Down by law

oder: Sicherheit, Gewalt und das Justizzentrum am Leonrodplatz
Jeden Tag hören wir in den Nachrichten und Zeitungen von all der Gewalt die sich auf der Welt abspielt, von blutrünstigen Serienkillern, Vergewaltigern, von bewaffneten Raubüberfällen und Geiselnahmen und grundlos prügelnden Jugendlichen, Amokläufer_innen und islamistischen Terroristen. All diese Schlagzeilen und detaillierten Beschreibungen bringen uns diese Gewalttätigkeiten so nahe, dass wir sie als Warnung vor Gefahren wahrnehmen, die auch in unserer Nachbarschaft lauern, vielleicht sogar im Nachbarhaus, im Park um die Ecke, der U-Bahn oder auf dem Weg dorthin. Da wir ja nicht wissen ob und was für gewalttätige Fantasien in den Köpfen unserer Nachbar_innen oder Mitarbeiter_innen herumgeistern und wir die Gewalttäter_innen in unserem direkten Umfeld nicht erkennen und verorten können, verbreitet sich zunehmend eine Atmosphäre der Verdächtigung und Panik, die andauernd durch neue und weitere Nachrichten und Warnungen genährt wird. Die einzige Erklärung die uns für all die versteckten aber überall präsenten Gewalttaten bleibt, ist unsere fehlende Sicherheit.
So kann sich der Staat als großer Beschützer aufspielen, da er alles in seiner Möglichkeit stehende tut, um uns mehr Sicherheit zu verschaffen und für eine möglichst harte Bestrafung der Gewalttäter_innen zu sorgen. Um unsere persönliche Sicherheit besser vor äußerer Gewalt zu schützen tun Staat und „Volksvertreter_innen“ ihr bestes um Gewalt von vornherein durch Gesetze und Maßnahmen zu verhindern. Diese vorbeugenden Maßnahmen sind jedoch keine Bestrafung, die im Nachhinein „Kriminelle“ treffen, sondern eine sich ausweitende Überwachung, die alle „Verdächtigen“ trifft.
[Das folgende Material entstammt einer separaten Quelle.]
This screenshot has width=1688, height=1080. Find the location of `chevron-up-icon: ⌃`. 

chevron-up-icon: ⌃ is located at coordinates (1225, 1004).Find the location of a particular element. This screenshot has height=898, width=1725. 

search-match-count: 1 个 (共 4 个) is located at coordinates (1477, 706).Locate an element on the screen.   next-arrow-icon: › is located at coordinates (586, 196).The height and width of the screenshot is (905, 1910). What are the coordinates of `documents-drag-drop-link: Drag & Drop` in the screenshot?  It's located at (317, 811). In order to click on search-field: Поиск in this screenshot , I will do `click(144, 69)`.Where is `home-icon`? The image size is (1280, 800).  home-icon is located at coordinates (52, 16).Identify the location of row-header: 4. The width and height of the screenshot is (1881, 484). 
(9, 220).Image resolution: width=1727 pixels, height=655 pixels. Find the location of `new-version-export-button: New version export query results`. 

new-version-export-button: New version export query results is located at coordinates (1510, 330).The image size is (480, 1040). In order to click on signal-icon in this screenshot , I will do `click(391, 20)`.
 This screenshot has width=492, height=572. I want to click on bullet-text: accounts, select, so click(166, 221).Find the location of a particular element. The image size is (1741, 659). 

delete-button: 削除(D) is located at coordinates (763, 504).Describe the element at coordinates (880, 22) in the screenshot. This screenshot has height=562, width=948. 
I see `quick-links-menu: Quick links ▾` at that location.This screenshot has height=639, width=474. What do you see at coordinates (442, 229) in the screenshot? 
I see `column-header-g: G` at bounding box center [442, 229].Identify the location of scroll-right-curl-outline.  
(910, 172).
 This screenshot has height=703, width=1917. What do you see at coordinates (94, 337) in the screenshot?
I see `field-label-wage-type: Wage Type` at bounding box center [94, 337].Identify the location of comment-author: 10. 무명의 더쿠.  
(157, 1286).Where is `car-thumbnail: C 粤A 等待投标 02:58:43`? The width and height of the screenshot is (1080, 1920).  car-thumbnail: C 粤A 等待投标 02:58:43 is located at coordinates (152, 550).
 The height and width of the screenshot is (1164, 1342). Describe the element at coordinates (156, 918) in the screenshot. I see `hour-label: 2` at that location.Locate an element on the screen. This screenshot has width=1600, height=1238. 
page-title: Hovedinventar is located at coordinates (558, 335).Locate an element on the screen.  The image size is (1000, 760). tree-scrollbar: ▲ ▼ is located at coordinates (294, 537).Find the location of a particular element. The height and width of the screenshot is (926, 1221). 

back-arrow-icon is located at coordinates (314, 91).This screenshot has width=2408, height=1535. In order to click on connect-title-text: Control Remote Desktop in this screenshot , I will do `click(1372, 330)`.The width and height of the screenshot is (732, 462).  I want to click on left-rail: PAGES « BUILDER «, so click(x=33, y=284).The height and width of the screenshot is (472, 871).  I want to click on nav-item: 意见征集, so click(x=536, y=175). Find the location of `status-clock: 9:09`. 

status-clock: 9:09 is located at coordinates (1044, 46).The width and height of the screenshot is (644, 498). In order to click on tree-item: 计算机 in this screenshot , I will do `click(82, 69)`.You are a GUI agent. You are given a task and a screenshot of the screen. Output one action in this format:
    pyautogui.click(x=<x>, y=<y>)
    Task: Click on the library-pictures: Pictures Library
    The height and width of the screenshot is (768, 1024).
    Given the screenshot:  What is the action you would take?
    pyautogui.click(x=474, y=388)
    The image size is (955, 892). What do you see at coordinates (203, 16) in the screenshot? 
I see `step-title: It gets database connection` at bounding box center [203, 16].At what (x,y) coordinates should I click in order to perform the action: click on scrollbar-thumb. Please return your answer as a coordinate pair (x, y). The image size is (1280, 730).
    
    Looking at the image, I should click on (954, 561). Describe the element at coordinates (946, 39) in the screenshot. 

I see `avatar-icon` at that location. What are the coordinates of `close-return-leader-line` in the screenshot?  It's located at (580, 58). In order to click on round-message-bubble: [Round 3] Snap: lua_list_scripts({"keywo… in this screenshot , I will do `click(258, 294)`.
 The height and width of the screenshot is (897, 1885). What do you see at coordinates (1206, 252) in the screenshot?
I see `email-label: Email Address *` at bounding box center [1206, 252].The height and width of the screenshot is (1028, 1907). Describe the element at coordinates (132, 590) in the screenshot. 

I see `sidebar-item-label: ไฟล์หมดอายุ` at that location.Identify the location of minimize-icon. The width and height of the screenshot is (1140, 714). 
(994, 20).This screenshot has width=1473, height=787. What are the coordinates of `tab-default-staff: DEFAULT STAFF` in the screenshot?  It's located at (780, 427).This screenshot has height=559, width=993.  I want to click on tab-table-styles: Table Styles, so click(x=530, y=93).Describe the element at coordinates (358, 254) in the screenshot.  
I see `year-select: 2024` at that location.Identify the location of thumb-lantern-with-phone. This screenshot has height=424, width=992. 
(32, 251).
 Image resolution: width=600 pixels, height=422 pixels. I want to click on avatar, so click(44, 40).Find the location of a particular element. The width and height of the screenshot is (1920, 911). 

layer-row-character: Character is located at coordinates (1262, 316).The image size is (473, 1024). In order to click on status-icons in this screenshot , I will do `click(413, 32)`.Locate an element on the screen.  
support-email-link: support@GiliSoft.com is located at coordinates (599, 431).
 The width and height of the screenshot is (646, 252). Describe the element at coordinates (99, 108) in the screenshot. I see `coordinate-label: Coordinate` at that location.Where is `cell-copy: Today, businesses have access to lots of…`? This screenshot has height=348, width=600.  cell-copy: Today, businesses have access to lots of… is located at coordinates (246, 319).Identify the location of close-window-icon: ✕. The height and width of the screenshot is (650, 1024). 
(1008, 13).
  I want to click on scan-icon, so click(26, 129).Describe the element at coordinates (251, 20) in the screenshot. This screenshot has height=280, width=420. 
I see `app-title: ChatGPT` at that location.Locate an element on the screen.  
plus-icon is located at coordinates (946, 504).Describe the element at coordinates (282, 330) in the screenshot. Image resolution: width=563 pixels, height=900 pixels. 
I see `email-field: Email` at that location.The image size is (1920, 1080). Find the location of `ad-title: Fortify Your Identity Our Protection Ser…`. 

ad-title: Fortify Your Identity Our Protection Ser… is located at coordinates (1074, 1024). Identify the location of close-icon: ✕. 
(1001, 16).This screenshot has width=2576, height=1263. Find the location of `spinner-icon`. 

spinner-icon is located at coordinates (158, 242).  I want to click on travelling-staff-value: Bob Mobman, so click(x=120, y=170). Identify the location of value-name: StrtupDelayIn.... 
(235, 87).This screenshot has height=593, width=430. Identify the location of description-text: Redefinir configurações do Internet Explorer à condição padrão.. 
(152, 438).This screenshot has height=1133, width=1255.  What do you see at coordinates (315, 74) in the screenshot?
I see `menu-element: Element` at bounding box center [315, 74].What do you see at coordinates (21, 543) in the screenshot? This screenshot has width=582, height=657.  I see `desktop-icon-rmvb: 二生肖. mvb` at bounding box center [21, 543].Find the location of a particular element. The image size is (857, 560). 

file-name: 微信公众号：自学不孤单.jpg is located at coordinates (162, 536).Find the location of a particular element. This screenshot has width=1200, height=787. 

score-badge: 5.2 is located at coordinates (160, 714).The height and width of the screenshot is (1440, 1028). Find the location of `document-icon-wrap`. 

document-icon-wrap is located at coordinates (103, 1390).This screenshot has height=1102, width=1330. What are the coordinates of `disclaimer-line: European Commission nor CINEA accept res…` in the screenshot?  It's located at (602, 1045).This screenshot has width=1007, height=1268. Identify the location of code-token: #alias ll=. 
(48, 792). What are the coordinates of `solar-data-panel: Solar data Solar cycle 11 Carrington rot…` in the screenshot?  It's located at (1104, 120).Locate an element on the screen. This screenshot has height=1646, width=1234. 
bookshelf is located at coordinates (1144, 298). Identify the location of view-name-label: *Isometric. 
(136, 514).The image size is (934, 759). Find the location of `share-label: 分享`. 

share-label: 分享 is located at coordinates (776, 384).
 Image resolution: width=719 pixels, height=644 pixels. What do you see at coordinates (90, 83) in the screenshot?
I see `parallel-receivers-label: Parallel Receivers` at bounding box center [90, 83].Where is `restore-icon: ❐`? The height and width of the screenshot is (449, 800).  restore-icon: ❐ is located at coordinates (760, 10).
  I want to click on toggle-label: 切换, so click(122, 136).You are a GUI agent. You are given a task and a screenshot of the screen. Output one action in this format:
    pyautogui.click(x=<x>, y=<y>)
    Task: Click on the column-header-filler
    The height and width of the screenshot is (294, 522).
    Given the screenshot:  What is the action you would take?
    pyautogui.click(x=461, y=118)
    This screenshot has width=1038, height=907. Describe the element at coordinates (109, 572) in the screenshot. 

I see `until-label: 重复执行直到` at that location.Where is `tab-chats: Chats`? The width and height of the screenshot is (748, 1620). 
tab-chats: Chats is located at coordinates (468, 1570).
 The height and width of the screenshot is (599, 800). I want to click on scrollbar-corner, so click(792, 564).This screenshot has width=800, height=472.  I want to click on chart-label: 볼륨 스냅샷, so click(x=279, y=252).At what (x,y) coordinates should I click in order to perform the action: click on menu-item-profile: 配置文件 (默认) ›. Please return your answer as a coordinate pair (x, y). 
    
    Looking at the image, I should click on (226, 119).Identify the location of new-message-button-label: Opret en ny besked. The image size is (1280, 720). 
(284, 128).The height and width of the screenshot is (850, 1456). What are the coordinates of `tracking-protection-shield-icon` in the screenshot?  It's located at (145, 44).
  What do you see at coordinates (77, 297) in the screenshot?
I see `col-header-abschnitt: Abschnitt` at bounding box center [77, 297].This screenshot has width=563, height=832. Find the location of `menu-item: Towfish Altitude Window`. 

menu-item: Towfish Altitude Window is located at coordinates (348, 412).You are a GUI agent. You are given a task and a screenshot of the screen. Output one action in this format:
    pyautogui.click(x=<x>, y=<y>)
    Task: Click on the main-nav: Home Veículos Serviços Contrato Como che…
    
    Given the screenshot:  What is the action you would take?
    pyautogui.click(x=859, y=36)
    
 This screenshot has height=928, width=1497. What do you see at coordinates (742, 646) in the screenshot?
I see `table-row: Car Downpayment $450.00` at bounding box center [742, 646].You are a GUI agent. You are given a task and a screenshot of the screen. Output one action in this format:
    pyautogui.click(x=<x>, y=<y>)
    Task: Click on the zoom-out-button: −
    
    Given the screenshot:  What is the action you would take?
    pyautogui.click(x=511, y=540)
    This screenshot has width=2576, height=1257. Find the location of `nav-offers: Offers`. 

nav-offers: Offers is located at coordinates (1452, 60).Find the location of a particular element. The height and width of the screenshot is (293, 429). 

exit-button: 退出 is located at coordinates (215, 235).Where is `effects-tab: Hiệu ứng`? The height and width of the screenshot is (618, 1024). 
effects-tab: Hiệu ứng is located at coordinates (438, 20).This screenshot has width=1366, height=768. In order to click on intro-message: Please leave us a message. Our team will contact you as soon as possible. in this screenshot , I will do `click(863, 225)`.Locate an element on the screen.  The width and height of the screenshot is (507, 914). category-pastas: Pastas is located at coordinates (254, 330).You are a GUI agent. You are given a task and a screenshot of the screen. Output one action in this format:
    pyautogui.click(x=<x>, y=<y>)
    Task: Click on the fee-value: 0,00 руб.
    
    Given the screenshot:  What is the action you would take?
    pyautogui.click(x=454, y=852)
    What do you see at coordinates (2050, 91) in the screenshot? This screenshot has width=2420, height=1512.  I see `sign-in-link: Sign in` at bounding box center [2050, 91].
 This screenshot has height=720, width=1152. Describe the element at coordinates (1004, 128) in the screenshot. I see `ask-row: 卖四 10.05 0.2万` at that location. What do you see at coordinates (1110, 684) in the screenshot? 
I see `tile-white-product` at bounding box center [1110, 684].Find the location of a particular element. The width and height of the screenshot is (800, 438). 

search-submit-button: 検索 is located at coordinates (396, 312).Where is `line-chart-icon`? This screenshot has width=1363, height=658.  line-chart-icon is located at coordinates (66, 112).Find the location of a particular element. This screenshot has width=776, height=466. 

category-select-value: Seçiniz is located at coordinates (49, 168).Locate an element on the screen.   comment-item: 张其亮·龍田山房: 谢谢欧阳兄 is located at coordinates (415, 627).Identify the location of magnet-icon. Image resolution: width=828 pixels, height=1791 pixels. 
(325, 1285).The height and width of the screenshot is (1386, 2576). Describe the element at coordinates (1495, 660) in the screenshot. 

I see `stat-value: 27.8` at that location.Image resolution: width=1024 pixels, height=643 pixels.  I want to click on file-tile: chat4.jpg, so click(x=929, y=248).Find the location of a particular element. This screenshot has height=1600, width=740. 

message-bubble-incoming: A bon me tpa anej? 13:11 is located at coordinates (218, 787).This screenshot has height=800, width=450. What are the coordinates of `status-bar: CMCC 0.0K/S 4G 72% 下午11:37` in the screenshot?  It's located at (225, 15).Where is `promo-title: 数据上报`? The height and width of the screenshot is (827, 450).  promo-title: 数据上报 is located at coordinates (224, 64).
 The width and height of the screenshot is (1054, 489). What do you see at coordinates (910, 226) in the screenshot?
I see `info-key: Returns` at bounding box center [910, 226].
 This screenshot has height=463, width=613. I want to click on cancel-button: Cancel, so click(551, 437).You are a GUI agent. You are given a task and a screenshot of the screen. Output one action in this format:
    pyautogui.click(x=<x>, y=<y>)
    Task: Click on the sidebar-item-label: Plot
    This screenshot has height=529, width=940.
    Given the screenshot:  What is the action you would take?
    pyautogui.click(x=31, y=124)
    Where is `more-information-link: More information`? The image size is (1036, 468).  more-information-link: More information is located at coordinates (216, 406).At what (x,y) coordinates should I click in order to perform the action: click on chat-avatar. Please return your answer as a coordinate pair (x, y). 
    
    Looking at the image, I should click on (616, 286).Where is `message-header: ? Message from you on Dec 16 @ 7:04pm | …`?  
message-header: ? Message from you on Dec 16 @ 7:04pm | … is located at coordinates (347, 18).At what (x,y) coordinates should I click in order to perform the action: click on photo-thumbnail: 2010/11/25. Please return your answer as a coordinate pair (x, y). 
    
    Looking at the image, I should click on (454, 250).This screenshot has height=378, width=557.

Und „verdächtig“ sind wir alle, denn wir sind alle potentielle Kriminelle. Wir können kriminell werden, es gewesen sein und kriminelle Dinge planen. Um das herauszufinden versucht der Staat alles über uns zu erfahren, denn nur so ist es möglich alle „Verbrechen“ zu verfolgen, zu bestrafen und vorzubeugen. Fingerabdrücke werden von allen verlangt, Polizist_innen durchsuchen alle, Kameras filmen alle, die persönlichen Daten werden von uns allen gespeichert.
Unser Leben gleicht immer mehr dem von Protagonist_innen in Reality Shows, deren Gedanken, Schritte und Worte komplett gespeichert und überwacht werden. Die gerichtliche Vermutung der Unschuld hat sich zur Vermutung der Schuld gewandelt. Wenn die Gedanken, Wünsche und Ideen jedes Individuums eine potentielle Gefahr darstellen, wird jedem Individuum der Krieg angesagt, da von allen erwartet wird, sich lebenslänglich in einem vorbestimmten Rahmen zu bewegen und diesen nicht zu hinterfragen. Die einzige Möglichkeit nicht in das Visier des staatlichen Gerichtshofes zu geraten und bestraft zu werden ist die totale Akzeptanz von Gesetzen. Kurzum: Totaler Gehorsam.